Some Democrats also urged their supporters to vote for Santorum in the Republican primary, in hopes of forcing the Republican candidates to use more resources and help make it easier for Barack Obama to win the general election. This is similar to Rush Limbaugh's "Operation Chaos", where Limbaugh urged voters in the 2008 Democratic presidential primaries to vote for Hillary Clinton, whom he saw as being a weaker candidate than Obama. Michigan has a long history of such crossover voting; in 2000, strong Democratic crossover votes helped Senator John McCain win the Michigan Republican primary. In 1972, Republican crossover votes propelled Governor George Wallace to victory in the Democratic primary.

== Results ==
Polls closed at 8 PM local time on election day. While most of the state is in the Eastern time zone (UTC −5), four counties in the Upper Peninsula are on Central time (UTC −6), so the final closures came at 9 PM Eastern time. As of 2/28, results showed Romney winning 7 congressional districts and Santorum winning 7.
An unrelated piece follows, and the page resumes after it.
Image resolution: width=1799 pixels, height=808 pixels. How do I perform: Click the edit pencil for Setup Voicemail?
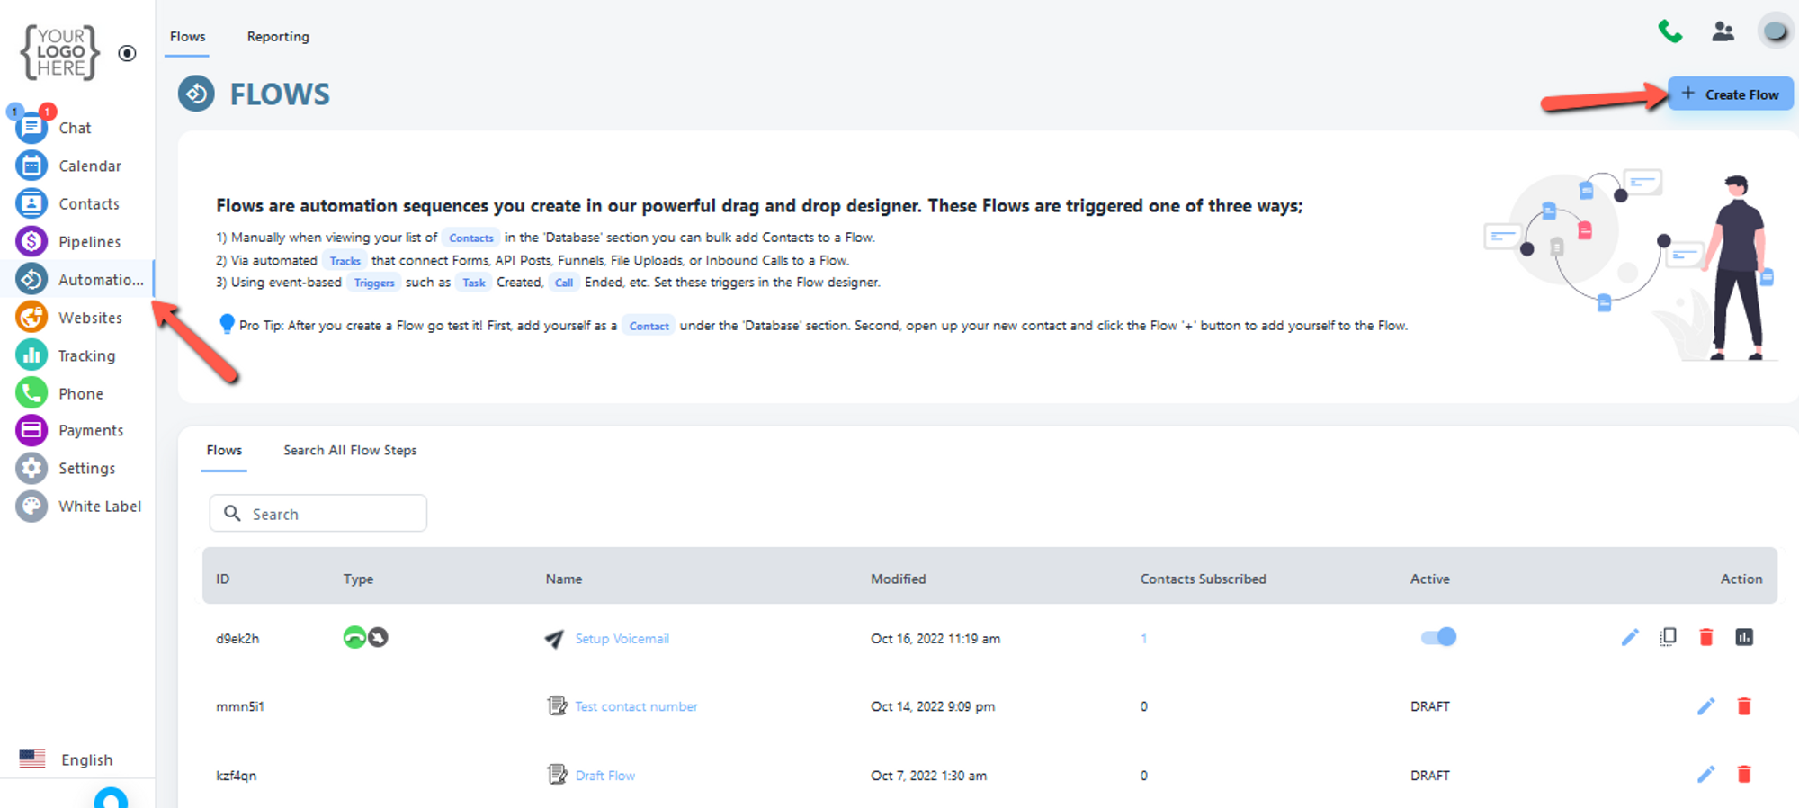(1630, 638)
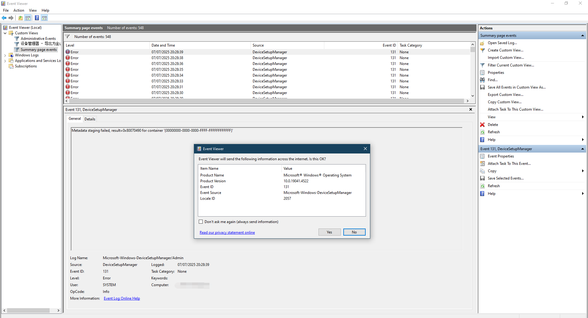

2012 Michigan Republican presidential primary
| Candidate | Votes | Percentage | Projected delegate count |  |  |
| AP | CNN | GP |
| Mitt Romney | 409,522 | 41.10% | 16 | 16 | 16 |
| Rick Santorum | 377,372 | 37.87% | 14 | 14 | 14 |
| Ron Paul | 115,911 | 11.63% | 0 | 0 | 0 |
| Newt Gingrich | 65,027 | 6.53% | 0 | 0 | 0 |
| Rick Perry (withdrawn) | 1,816 | 0.18% | 0 | 0 | 0 |
| Buddy Roemer (withdrawn) | 1,784 | 0.18% | 0 | 0 | 0 |
| Michele Bachmann (withdrawn) | 1,735 | 0.17% | 0 | 0 | 0 |
| Jon Huntsman (withdrawn) | 1,674 | 0.17% | 0 | 0 | 0 |
| Herman Cain (withdrawn) | 1,211 | 0.12% | 0 | 0 | 0 |
| Fred Karger | 1,180 | 0.12% | 0 | 0 | 0 |
| Gary Johnson (withdrawn) | 458 | 0.05% | 0 | 0 | 0 |
| Uncommitted | 18,809 | 1.89% | 0 | 0 | 0 |
| Unprojected delegates: |  |  | 2 | 0 | 0 |
| Total: | 996,499 | 100.00% | 30 | 30 | 30 |

At the Republican state convention in May, it was reported that of the 30 voting delegates for the national convention in Tampa, 6 were Paul supporters, and 24 were Romney supporters. Paul organizers disputed these numbers, stating that they had actually taken 8 (instead of 6) of the voting delegates, plus several non-voting slots.
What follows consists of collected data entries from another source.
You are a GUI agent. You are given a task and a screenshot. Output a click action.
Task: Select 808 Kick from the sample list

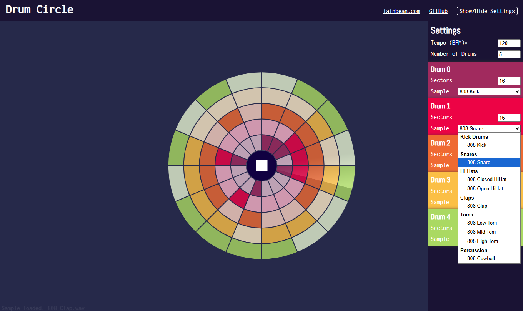tap(476, 145)
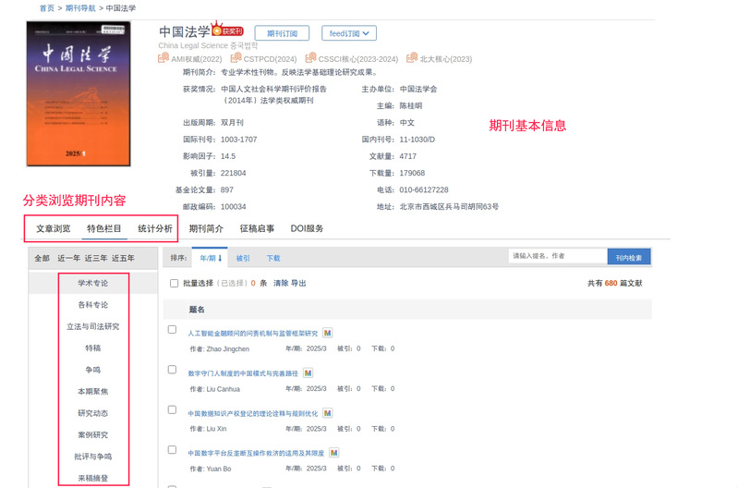This screenshot has width=738, height=488.
Task: Sort articles by 年/期 descending arrow
Action: click(211, 258)
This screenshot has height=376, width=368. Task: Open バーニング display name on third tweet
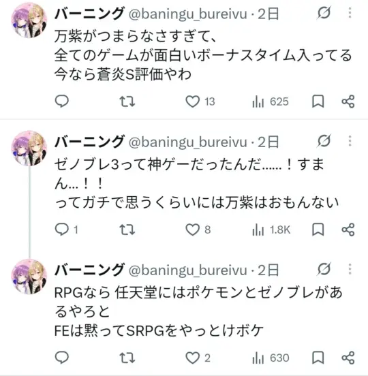click(89, 270)
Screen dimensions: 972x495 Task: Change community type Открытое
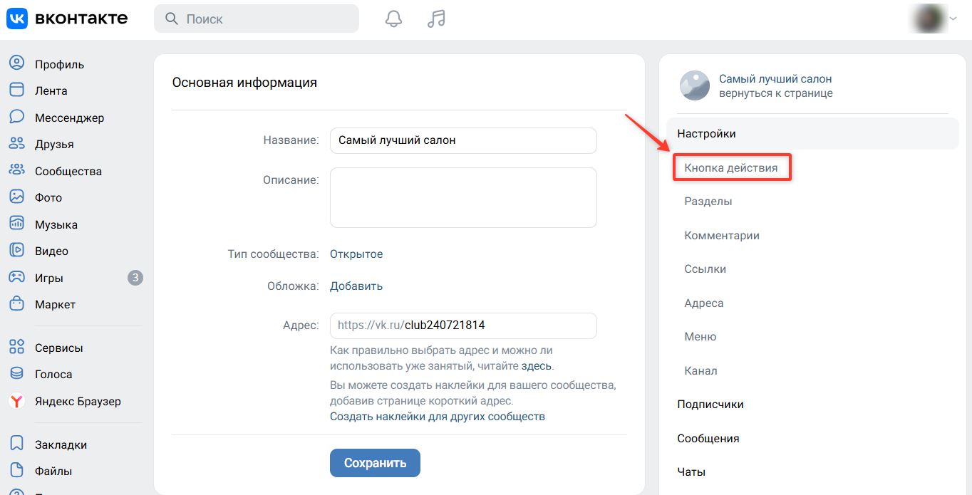(356, 254)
=== Delegate allocation controversy ===
A controversy arose over the delegate allocation in Michigan, where 28 congressional district delegates and two at-large delegates were awarded. The Republican Party of Michigan rules stated that the two at-large delegates would be awarded proportionally, meaning that Santorum and Romney would get one delegate each for a 15–15 tie. But the following day the party's credentials committee allocated both at-large delegates to Romney, saying it had changed the rules a few weeks prior to award the delegates to the statewide winner but "in error" sent a memo to the candidates saying they would be awarded proportionately. Santorum's campaign protested, saying the committee's six members were mostly Romney supporters, and filed a protest with the Republican National Committee. Santorum's general counsel wrote in a letter to the RNC, "It is our understanding that several public supporters and Michigan surrogates of an opposing campaign voted in favor of the delegate allocation change which assisted their chosen candidate. This request is not about the allocation of a single delegate; it is about ensuring a transparent process, avoiding unscrupulous tactics and backroom deals by establishment figures and campaigns who have not received the result they hoped for at the ballot box." Committee member and former state attorney general Mike Cox endorsed Romney, but said the delegates should have been awarded 15-15: "I have this crazy idea that you follow the rules. I'd love to give the at-large delegates to Mitt Romney, but our rules provide for strict apportionment."